Testing Statistical Hypotheses

Univariate Statistics and Methodology using R

Martin Corley

Psychology, PPLS

University of Edinburgh

Probability and the Normal Curve

More about Height

imagine that we know all about the heights of a population
mean height (\(\bar{x}\)) is 170; standard deviation (\(\sigma\)) is 12

curve(dnorm(x, 170, 12),
    from = 120, to = 220)

How Unusual is Casper?

in his socks, Casper is 198 cm tall
how likely would we be to find someone Casper’s height in our population?

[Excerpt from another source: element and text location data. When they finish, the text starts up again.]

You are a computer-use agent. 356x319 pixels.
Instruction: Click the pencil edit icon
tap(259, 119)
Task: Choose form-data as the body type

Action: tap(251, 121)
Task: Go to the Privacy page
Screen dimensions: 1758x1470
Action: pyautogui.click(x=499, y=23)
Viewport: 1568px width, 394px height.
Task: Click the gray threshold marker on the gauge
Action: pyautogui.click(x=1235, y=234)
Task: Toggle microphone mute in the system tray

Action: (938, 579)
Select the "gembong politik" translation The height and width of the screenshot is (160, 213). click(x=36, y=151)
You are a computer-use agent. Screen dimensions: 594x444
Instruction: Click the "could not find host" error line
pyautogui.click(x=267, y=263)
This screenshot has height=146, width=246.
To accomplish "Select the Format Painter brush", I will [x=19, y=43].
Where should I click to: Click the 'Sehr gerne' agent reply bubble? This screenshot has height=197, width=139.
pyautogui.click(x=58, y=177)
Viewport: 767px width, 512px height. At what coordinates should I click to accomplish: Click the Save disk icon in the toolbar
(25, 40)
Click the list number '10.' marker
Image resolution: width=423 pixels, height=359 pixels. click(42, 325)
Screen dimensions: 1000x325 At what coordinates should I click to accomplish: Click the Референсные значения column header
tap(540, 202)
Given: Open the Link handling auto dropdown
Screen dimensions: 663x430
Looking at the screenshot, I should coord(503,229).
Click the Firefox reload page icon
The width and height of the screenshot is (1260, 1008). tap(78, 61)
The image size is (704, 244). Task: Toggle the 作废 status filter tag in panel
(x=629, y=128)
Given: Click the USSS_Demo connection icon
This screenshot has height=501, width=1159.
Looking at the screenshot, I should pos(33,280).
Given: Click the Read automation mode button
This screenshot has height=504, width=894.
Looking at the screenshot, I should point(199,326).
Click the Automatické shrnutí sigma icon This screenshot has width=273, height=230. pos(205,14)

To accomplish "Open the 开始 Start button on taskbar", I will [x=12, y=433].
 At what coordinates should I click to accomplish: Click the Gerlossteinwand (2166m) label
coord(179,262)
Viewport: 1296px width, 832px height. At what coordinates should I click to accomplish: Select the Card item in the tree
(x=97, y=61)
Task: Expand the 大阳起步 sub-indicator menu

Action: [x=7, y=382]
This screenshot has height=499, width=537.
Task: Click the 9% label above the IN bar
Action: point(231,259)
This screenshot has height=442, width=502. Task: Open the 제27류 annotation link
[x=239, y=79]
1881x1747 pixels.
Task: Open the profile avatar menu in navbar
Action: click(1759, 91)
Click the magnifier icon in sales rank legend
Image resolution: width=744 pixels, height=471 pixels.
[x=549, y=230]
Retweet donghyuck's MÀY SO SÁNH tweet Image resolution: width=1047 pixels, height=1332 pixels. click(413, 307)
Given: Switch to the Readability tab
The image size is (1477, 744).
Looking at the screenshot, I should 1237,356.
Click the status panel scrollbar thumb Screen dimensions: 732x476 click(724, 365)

How Unusual is Casper (Take 2)?

in his socks, Casper is 198 cm tall
how likely would we be to find someone Casper’s height or more in our population?

the area is 0.0098
so the probability of finding someone in our population of Casper’s height or greater is .0098 (or, \(p=.0098\) )

Area under the Curve

so now we know that the area under the curve can be used to quantify probability
but how do we calculate area under the curve?
luckily, R has us covered, using (in this case) the pnorm() function

pnorm(198, mean = 170, sd = 12,
    lower.tail = FALSE)

[1] 0.009815

Tailedness

we kind of knew that Casper was tall
it made sense to ask what the likelihood of finding someone 198 cm or greater was

this is called a one-tailed hypothesis (we’re not expecting Casper to be well below average height!)

Tailedness (2)

often our hypothesis might be vaguer
we expect Casper to be “different”, but we’re not sure how

2 * pnorm(198, 170, 12,
    lower.tail = FALSE)

[1] 0.01963

we can capture this using a two-tailed hypothesis

So: Is Casper Special?

how surprised should we be that Casper is 198 cm tall?
given the population he’s in, the probability that he’s 28cm or more taller than the mean of 170 is .0098
- NB., this is according to a one-tailed hypothesis

a more accurate way of saying this is that .0098 is the probability of selecting him (or someone even taller than him) from our population at random

A Judgement Call

if a 1% probability is small enough

if a 1% chance doesn’t impress us much

in either case, we have nothing (mathematical) to say about the reasons for Casper’s height

Group Means

Investment Strategies

The Playmo Investors’ Circle have been pursuing a special investment strategy over the past year. By no means everyone has made a profit. Is the strategy worth advertising to others?

About the Investments

there are 12 investors
the mean profit is £11.98
the standard deviation is £20.14
the standard error is \(\sigma/\sqrt{12}\) which is 5.8148

we are interested in the probability of 12 people (from the same population) making at least a mean £11.98 profit

Using Standard Error

together with the mean, the standard error describes a normal distribution
“likely distribution of means for other samples of 12”

Using Standard Error (2)

last time, our null hypothesis (“most likely outcome”) was “Casper is of average height”
this time, our null hypothesis is “there was no profit”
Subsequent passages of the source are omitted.